Use Set for Membership Checks - Not .includes()

You're rendering a list of 500 products. Only some are visible to the current user - you have an array of 200 allowed IDs. You filter: products.filter(p => allowedIds.includes(p.id)). Clean.

Except .includes() scans the array every time. For each of 500 products, you're doing up to 200 comparisons. That's 100,000 checks when 500 would do.

The fix: use a Set. Set.has() is O(1). Build the Set once, then every lookup is constant time.

The problem: .includes() per check

const allowedIds = ["a", "b", "c" /* ... 200 more */];

const visibleProducts = products.filter((item) => allowedIds.includes(item.id));
// 500 products × up to 200 checks each = O(n × m)

Every .includes() walks the array until it finds a match or reaches the end. Repeated lookups, repeated scans.

The fix: Set for O(1) lookup

const allowedIds = new Set(["a", "b", "c" /* ... 200 more */]);

const visibleProducts = products.filter((item) => allowedIds.has(item.id));
// 500 products × 1 lookup each = O(n)

Build the Set once - O(m). Each .has() is O(1). Total: O(n + m) instead of O(n × m).

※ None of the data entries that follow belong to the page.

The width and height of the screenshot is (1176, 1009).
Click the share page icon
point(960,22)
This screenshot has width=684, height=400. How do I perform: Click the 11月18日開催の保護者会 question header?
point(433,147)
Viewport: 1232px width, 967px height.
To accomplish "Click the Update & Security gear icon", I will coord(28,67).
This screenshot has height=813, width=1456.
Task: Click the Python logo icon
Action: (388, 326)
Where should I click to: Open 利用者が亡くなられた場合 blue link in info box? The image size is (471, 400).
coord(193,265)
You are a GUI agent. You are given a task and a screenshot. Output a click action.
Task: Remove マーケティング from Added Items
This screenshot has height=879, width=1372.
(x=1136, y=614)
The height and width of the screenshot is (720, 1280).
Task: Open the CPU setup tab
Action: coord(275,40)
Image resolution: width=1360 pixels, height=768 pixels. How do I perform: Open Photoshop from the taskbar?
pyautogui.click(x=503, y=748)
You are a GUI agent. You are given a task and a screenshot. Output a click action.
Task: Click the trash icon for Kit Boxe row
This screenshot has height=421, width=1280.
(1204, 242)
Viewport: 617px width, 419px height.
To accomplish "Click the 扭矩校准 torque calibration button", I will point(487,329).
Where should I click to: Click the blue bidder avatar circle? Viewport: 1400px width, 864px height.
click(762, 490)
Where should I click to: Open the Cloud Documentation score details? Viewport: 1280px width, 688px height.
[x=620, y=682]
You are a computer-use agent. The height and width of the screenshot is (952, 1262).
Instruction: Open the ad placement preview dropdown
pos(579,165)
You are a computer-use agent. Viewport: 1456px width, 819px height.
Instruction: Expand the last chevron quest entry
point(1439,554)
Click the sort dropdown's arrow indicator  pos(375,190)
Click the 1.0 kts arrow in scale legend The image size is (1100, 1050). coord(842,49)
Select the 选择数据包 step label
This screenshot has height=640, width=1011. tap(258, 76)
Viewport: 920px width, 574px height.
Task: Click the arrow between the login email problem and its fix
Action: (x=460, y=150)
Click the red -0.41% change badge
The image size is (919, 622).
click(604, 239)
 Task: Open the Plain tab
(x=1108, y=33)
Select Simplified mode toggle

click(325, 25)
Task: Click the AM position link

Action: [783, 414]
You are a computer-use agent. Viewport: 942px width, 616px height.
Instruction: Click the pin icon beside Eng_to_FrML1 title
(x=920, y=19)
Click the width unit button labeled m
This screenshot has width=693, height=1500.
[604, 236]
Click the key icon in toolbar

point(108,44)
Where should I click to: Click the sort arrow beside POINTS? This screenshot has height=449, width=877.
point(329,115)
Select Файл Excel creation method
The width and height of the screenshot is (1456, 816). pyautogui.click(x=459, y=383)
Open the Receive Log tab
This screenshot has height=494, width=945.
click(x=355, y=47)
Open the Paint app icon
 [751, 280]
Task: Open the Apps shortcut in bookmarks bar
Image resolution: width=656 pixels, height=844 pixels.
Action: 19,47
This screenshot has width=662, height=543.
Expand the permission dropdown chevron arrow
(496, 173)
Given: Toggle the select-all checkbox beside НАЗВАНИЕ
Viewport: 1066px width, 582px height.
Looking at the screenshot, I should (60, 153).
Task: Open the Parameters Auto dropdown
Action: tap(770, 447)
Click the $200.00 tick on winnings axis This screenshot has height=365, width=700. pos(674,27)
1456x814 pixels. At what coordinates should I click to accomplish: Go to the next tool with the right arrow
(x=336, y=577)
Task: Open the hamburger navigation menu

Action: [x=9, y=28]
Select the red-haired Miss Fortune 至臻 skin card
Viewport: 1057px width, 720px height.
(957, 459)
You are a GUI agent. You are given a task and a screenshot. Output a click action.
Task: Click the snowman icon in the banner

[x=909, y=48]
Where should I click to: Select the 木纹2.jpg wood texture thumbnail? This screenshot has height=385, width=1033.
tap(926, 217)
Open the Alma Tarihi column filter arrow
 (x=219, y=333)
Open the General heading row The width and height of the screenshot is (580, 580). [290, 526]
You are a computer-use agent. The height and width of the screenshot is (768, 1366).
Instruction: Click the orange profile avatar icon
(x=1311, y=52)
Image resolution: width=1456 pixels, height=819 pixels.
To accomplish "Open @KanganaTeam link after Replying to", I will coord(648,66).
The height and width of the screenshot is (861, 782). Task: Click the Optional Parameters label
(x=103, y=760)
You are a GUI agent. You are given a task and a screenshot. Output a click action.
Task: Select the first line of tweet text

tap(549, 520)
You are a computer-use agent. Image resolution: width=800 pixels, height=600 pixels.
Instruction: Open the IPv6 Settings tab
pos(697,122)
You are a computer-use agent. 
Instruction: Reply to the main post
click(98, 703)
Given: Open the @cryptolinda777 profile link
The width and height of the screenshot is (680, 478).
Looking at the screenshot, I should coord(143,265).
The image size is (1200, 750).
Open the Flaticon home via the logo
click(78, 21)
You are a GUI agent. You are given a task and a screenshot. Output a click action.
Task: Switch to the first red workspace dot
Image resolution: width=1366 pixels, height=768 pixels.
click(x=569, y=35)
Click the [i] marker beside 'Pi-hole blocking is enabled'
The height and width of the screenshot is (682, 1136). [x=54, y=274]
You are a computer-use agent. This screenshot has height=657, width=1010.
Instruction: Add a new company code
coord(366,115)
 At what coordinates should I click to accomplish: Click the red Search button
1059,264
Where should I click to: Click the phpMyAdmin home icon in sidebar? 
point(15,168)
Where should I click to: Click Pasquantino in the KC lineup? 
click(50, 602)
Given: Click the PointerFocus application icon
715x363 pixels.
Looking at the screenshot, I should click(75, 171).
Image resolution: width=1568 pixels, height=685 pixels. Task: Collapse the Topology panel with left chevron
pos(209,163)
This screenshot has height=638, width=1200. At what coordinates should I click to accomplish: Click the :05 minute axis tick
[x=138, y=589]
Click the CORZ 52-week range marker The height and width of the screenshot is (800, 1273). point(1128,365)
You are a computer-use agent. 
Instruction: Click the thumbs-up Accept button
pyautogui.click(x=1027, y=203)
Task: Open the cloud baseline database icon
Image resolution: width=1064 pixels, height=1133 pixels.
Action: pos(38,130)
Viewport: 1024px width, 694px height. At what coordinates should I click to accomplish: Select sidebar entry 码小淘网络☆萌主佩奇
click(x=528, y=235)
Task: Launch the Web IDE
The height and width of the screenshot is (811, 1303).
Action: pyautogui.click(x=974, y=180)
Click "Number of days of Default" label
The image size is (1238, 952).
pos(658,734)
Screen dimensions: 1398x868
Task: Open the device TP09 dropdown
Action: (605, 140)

Same idea with Map for key-value lookups

When you need to look up a value by key (not just membership):

// O(n) per lookup
const user = users.find((u) => u.id === order.userId);

// O(1) per lookup
const userById = new Map(users.map((u) => [u.id, u]));
const user = userById.get(order.userId);

Rule of thumb: Repeated membership checks → Set. Repeated lookups by key → Map. Both give you O(1) instead of O(n).